Directions – Give back the full listing verbatim, apart from its images.

>>>

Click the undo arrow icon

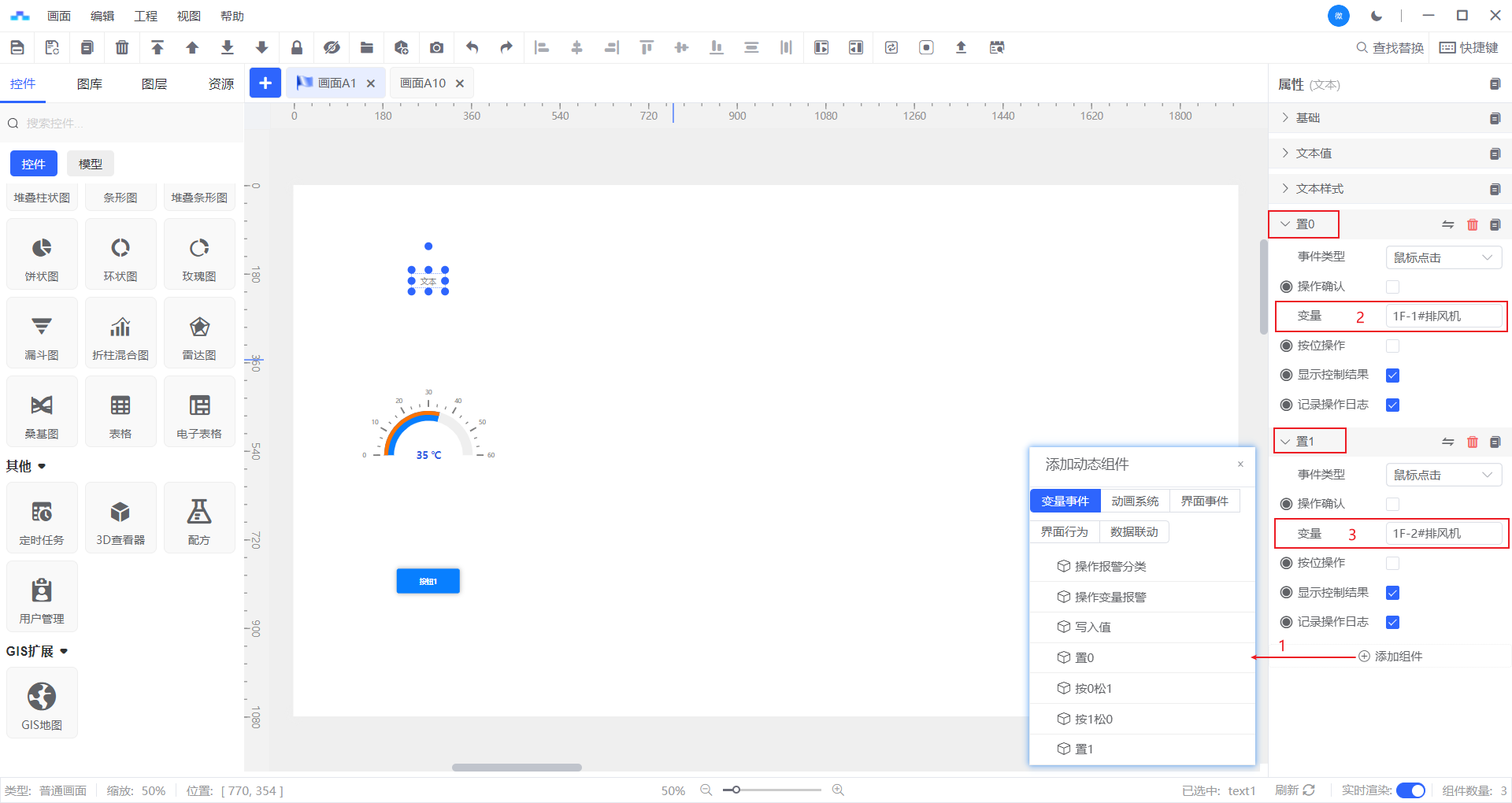(x=472, y=47)
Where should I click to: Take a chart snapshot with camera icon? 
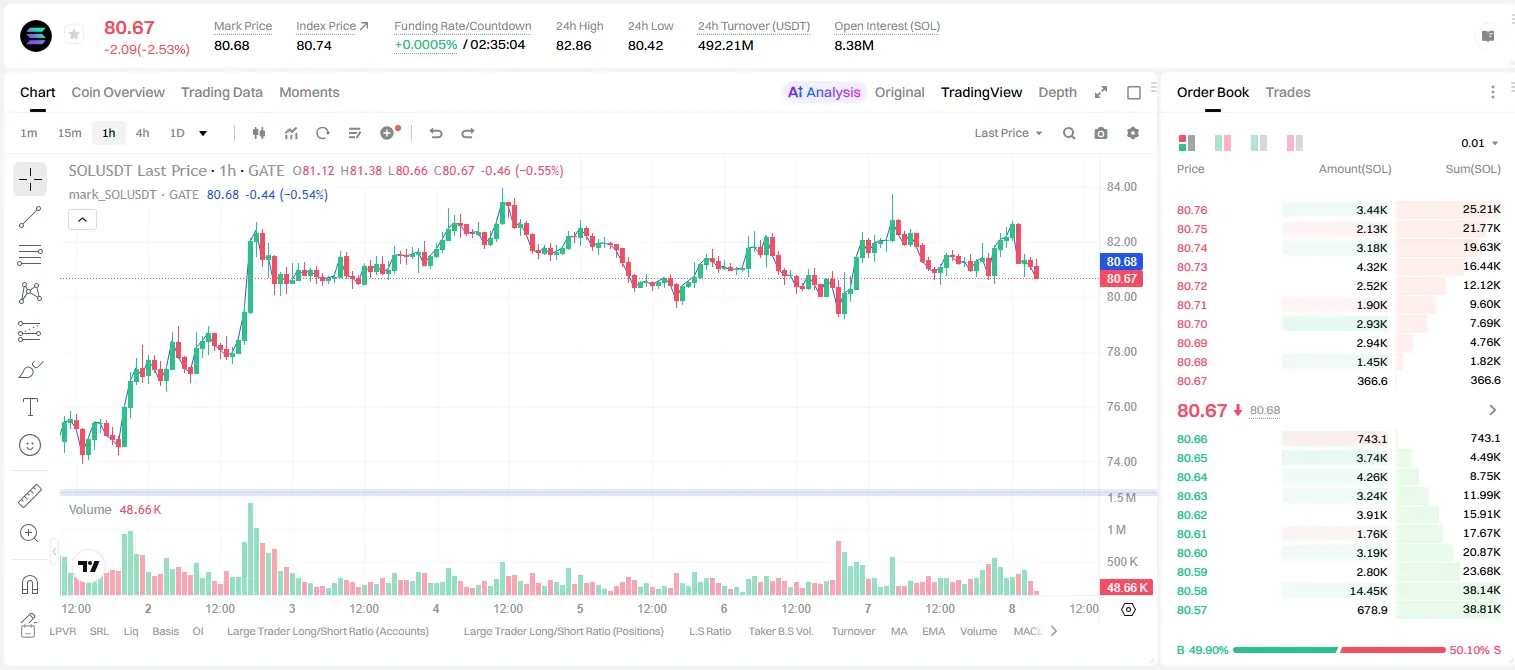[1101, 133]
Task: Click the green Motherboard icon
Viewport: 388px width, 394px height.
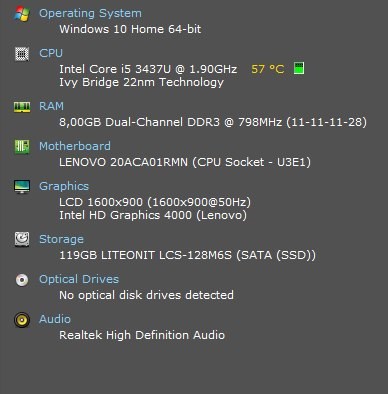Action: click(22, 147)
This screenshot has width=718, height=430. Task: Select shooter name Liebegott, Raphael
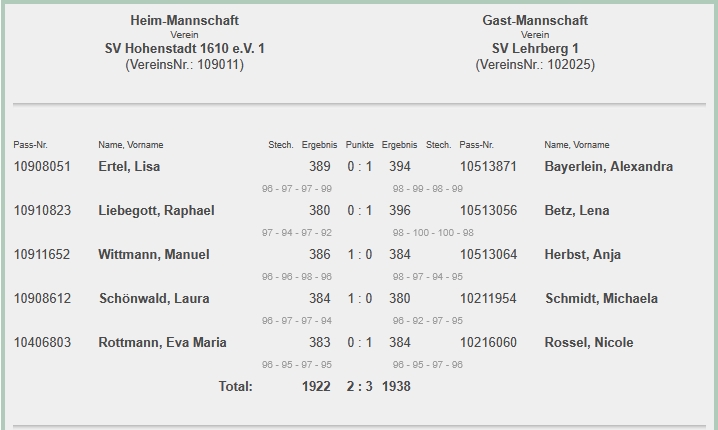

<<<

Solution –
Click the undo arrow icon

(x=472, y=47)
Where should I click to: Take a chart snapshot with camera icon? 
[1101, 133]
Task: Click the green Motherboard icon
Viewport: 388px width, 394px height.
Action: click(22, 147)
This screenshot has width=718, height=430. Task: Select shooter name Liebegott, Raphael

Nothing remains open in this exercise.